• _Assignment_
The whole listing below should be output again, word for word.

• _Given records_
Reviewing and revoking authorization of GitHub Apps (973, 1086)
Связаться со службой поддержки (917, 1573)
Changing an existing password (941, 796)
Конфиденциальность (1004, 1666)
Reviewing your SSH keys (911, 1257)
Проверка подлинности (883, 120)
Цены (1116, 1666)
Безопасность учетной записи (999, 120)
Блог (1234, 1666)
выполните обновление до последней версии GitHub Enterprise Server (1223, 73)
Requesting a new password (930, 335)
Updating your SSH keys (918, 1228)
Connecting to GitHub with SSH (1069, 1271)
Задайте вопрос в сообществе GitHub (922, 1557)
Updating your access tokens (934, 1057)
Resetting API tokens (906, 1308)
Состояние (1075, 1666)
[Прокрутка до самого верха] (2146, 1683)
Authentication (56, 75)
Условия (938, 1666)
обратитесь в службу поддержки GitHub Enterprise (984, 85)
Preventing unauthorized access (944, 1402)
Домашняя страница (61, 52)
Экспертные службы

• _Answer section_
Reviewing and revoking authorization of GitHub Apps (973, 1086)
Связаться со службой поддержки (917, 1573)
Changing an existing password (941, 796)
Конфиденциальность (1004, 1666)
Reviewing your SSH keys (911, 1257)
Проверка подлинности (883, 120)
Цены (1116, 1666)
Безопасность учетной записи (999, 120)
Блог (1234, 1666)
выполните обновление до последней версии GitHub Enterprise Server (1223, 73)
Requesting a new password (930, 335)
Updating your SSH keys (918, 1228)
Connecting to GitHub with SSH (1069, 1271)
Задайте вопрос в сообществе GitHub (922, 1557)
Updating your access tokens (934, 1057)
Resetting API tokens (906, 1308)
Состояние (1075, 1666)
[Прокрутка до самого верха] (2146, 1683)
Authentication (56, 75)
Условия (938, 1666)
обратитесь в службу поддержки GitHub Enterprise (984, 85)
Preventing unauthorized access (944, 1402)
Домашняя страница (61, 52)
Экспертные службы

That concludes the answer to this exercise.